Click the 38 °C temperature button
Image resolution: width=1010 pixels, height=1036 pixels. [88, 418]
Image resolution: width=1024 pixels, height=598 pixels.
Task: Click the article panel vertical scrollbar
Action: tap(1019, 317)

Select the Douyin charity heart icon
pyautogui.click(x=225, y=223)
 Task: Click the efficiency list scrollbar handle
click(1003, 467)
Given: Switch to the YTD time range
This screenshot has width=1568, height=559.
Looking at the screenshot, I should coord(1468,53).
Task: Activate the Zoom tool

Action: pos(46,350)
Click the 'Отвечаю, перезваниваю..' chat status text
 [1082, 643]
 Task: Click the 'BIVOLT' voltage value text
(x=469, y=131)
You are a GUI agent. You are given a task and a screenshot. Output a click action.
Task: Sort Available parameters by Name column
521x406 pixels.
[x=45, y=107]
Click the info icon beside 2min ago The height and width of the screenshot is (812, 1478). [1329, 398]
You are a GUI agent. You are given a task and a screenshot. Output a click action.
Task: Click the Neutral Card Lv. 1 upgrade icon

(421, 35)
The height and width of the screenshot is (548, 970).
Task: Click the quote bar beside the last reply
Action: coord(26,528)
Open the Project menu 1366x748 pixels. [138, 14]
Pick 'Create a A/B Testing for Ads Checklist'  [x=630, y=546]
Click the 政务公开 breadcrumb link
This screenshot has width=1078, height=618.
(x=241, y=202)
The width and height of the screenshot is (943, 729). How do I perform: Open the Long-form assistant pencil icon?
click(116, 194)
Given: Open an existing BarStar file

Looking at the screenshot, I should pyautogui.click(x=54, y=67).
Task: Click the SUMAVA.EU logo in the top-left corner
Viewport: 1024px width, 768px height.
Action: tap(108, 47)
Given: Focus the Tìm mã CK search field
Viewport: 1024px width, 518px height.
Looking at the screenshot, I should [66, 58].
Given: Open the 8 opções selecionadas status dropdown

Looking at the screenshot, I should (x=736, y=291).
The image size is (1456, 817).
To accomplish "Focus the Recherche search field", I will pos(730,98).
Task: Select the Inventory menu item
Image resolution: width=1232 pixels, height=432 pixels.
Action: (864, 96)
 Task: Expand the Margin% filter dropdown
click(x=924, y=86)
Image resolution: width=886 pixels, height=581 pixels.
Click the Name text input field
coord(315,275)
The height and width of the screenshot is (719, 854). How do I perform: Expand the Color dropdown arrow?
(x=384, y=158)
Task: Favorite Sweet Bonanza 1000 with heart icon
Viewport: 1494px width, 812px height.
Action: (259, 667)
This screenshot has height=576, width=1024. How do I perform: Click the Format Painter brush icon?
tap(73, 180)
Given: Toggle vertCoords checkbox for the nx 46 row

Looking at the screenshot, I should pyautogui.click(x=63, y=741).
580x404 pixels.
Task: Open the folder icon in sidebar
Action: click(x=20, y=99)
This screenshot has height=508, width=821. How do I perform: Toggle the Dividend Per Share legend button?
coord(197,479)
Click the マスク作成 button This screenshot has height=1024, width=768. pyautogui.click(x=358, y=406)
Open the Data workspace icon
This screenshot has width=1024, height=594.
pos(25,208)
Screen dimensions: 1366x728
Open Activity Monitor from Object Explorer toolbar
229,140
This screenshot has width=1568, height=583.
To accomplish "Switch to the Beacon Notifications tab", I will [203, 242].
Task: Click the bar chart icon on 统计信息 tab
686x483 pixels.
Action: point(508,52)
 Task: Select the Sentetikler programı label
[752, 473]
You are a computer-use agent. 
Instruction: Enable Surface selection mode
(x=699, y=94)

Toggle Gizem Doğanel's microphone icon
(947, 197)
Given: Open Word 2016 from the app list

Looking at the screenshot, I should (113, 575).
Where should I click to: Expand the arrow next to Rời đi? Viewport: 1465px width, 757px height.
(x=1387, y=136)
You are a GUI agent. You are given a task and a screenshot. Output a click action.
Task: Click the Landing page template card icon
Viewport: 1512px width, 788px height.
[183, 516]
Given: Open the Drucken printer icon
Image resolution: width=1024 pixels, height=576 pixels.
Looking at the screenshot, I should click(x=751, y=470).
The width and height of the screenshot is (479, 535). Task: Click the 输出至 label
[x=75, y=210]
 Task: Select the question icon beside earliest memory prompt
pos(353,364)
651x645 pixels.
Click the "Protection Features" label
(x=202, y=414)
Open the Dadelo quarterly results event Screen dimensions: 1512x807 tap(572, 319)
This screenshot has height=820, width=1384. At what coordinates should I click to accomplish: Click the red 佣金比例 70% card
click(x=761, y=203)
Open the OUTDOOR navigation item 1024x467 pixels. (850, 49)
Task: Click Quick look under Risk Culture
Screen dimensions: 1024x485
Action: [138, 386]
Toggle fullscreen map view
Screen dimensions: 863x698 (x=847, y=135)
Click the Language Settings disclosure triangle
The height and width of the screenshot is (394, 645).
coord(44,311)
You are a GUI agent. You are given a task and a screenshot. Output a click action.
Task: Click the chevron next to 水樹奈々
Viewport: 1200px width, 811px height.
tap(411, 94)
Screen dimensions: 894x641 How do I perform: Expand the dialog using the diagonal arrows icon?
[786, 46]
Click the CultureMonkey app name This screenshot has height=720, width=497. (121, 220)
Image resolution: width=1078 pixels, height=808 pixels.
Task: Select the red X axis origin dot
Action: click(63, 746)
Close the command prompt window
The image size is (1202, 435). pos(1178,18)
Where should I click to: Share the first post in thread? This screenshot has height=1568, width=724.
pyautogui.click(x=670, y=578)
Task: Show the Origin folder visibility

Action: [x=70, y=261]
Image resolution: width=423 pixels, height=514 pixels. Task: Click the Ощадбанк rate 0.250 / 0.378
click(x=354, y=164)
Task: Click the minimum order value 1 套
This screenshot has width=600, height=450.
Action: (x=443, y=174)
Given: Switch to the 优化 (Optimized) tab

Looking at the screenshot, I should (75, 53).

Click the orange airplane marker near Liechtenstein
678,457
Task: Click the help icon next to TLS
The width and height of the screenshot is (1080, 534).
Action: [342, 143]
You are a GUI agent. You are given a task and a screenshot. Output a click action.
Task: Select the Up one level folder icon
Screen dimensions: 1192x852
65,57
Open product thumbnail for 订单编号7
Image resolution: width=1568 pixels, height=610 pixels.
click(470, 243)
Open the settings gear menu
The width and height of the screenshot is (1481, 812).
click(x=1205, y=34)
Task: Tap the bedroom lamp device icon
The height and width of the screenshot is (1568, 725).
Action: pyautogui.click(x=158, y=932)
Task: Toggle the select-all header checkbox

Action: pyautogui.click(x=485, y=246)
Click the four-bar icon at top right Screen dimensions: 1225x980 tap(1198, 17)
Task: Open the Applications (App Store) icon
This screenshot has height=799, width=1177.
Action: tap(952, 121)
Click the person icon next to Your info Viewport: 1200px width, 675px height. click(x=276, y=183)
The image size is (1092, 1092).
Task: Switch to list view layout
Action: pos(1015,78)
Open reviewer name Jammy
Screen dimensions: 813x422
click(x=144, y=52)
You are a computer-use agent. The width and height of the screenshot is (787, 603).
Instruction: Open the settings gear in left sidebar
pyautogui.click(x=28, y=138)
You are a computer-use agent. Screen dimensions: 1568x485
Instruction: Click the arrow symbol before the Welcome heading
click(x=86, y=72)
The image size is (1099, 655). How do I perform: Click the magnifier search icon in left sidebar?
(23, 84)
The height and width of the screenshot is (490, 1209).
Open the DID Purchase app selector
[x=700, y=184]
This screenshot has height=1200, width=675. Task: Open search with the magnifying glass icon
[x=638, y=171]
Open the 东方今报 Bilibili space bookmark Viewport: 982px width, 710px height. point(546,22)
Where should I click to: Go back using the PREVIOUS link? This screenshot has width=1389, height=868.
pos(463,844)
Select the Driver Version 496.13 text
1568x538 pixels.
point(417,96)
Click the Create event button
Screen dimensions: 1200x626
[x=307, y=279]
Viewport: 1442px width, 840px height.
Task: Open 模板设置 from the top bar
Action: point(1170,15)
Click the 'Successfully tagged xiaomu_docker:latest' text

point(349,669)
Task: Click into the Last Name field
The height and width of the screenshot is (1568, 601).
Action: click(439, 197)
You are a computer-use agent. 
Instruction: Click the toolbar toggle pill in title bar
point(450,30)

====================

=== WHAT IS REQUIRED ===
Above are the entries. Copy exactly the part that opens with the line containing "Open the settings gear menu" and closes with the line containing "Task: Click into the Last Name field", and no more.

=== TASK RESPONSE ===
Open the settings gear menu
The width and height of the screenshot is (1481, 812).
click(x=1205, y=34)
Task: Tap the bedroom lamp device icon
The height and width of the screenshot is (1568, 725).
Action: pyautogui.click(x=158, y=932)
Task: Toggle the select-all header checkbox

Action: pyautogui.click(x=485, y=246)
Click the four-bar icon at top right Screen dimensions: 1225x980 tap(1198, 17)
Task: Open the Applications (App Store) icon
This screenshot has height=799, width=1177.
Action: tap(952, 121)
Click the person icon next to Your info Viewport: 1200px width, 675px height. click(x=276, y=183)
The image size is (1092, 1092).
Task: Switch to list view layout
Action: pos(1015,78)
Open reviewer name Jammy
Screen dimensions: 813x422
click(x=144, y=52)
You are a computer-use agent. The width and height of the screenshot is (787, 603).
Instruction: Open the settings gear in left sidebar
pyautogui.click(x=28, y=138)
You are a computer-use agent. Screen dimensions: 1568x485
Instruction: Click the arrow symbol before the Welcome heading
click(x=86, y=72)
The image size is (1099, 655). How do I perform: Click the magnifier search icon in left sidebar?
(23, 84)
The height and width of the screenshot is (490, 1209).
Open the DID Purchase app selector
[x=700, y=184]
This screenshot has height=1200, width=675. Task: Open search with the magnifying glass icon
[x=638, y=171]
Open the 东方今报 Bilibili space bookmark Viewport: 982px width, 710px height. point(546,22)
Where should I click to: Go back using the PREVIOUS link? This screenshot has width=1389, height=868.
pos(463,844)
Select the Driver Version 496.13 text
1568x538 pixels.
point(417,96)
Click the Create event button
Screen dimensions: 1200x626
[x=307, y=279]
Viewport: 1442px width, 840px height.
Task: Open 模板设置 from the top bar
Action: point(1170,15)
Click the 'Successfully tagged xiaomu_docker:latest' text

point(349,669)
Task: Click into the Last Name field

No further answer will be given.